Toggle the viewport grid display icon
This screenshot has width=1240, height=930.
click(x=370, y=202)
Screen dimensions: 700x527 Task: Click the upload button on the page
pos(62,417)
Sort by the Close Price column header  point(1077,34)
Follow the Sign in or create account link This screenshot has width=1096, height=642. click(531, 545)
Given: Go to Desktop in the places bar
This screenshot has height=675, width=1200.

--

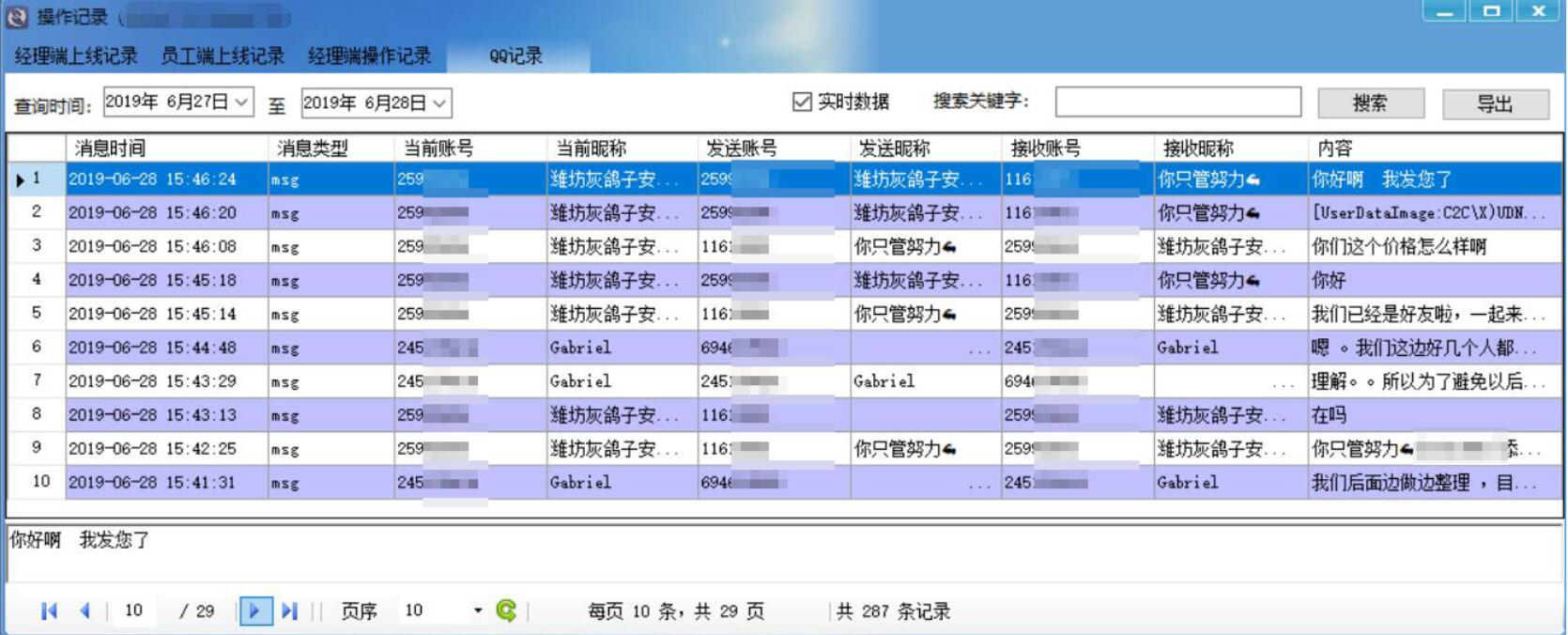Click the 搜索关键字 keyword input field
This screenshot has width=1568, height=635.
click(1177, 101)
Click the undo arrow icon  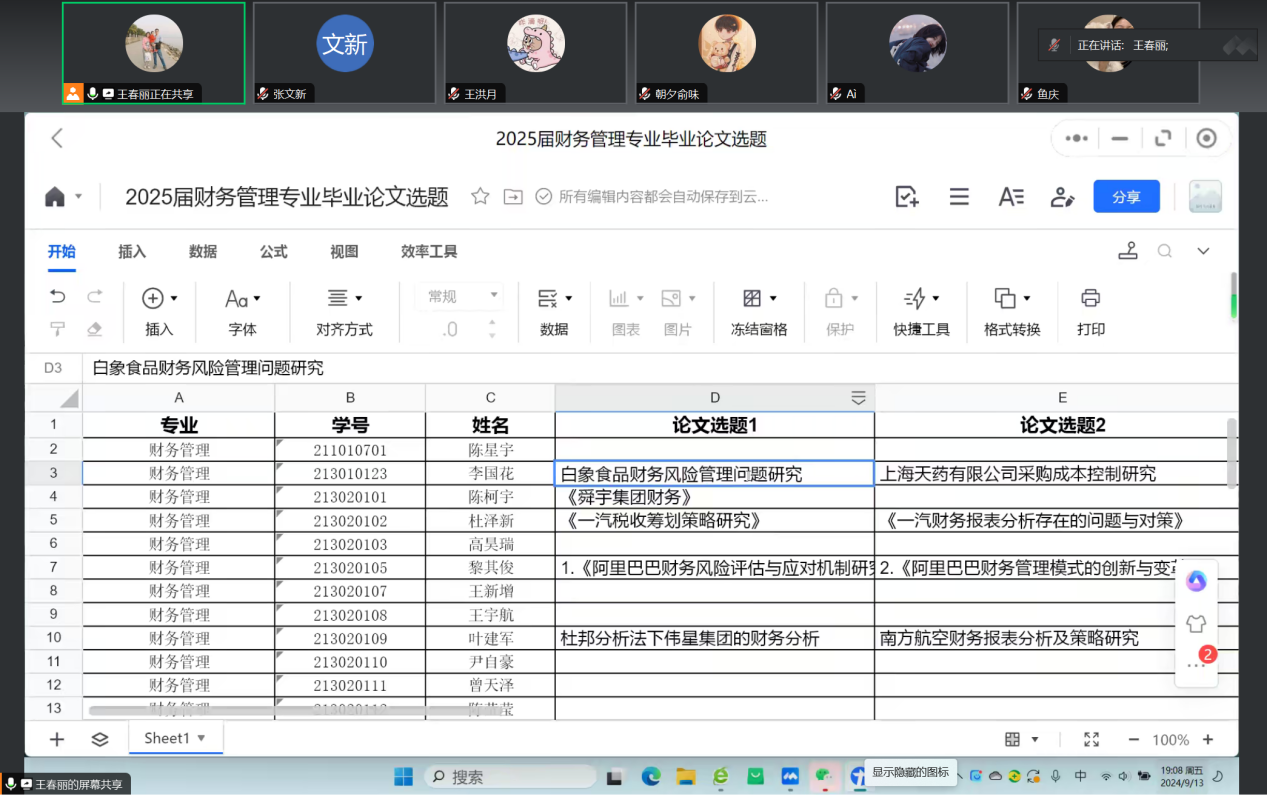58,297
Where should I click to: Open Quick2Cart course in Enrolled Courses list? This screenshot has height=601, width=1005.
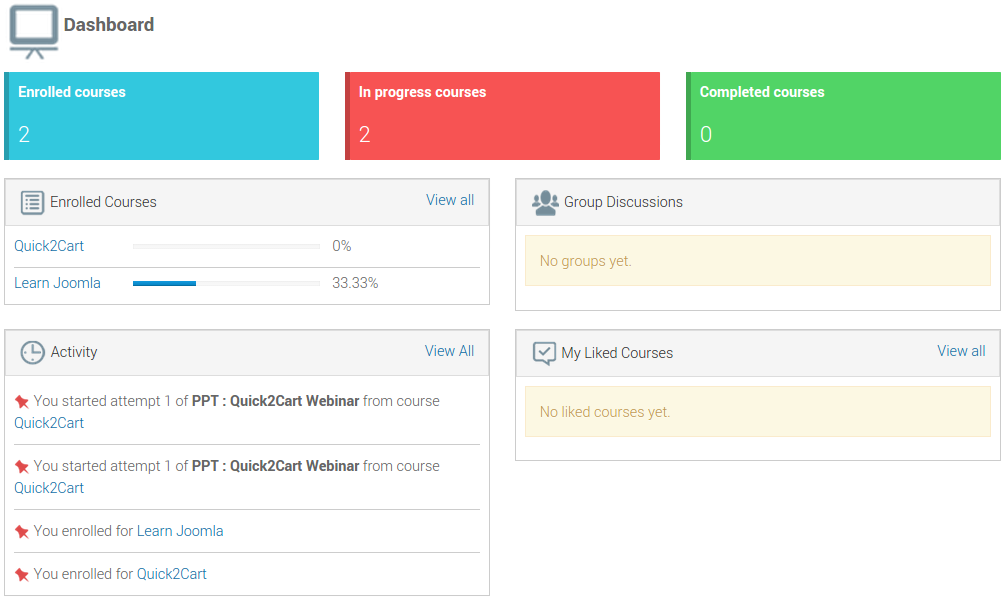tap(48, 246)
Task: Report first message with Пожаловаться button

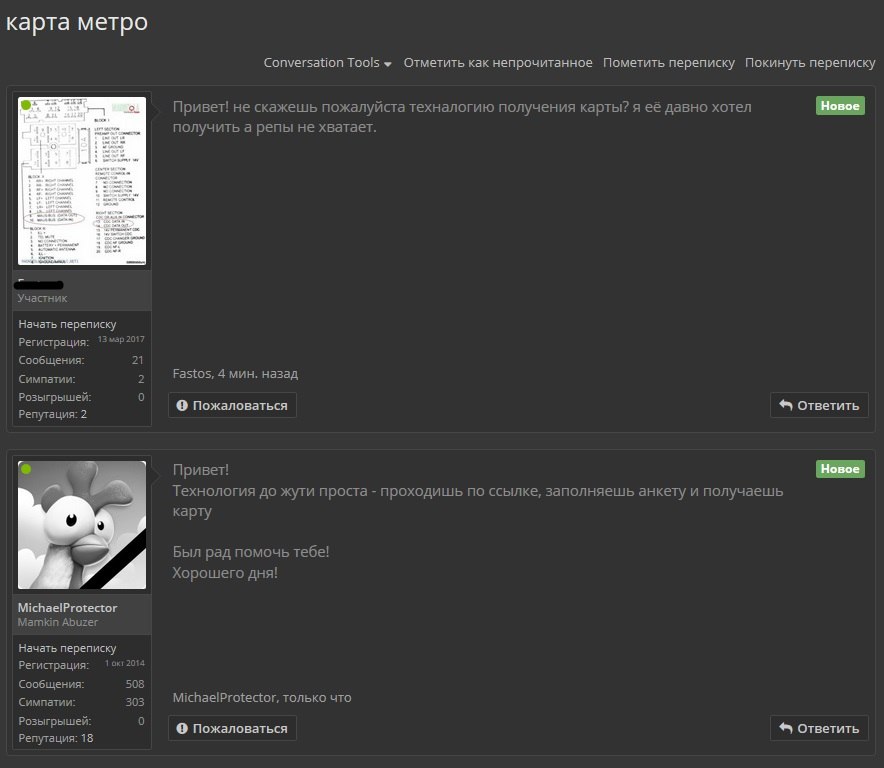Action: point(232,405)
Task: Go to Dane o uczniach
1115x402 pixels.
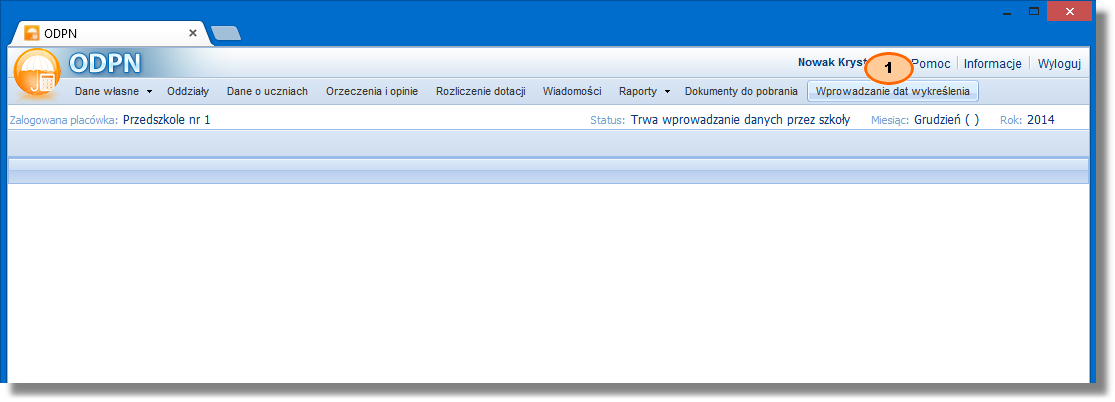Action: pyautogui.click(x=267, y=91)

_Exercise_:
Above are the records; print exactly the lines from the line with "Follow the Sign" to the line with "This screenshot has height=675, width=1200.", including both, and nothing else.

_Result for this task_:
Follow the Sign in or create account link This screenshot has width=1096, height=642. click(531, 545)
Given: Go to Desktop in the places bar
This screenshot has height=675, width=1200.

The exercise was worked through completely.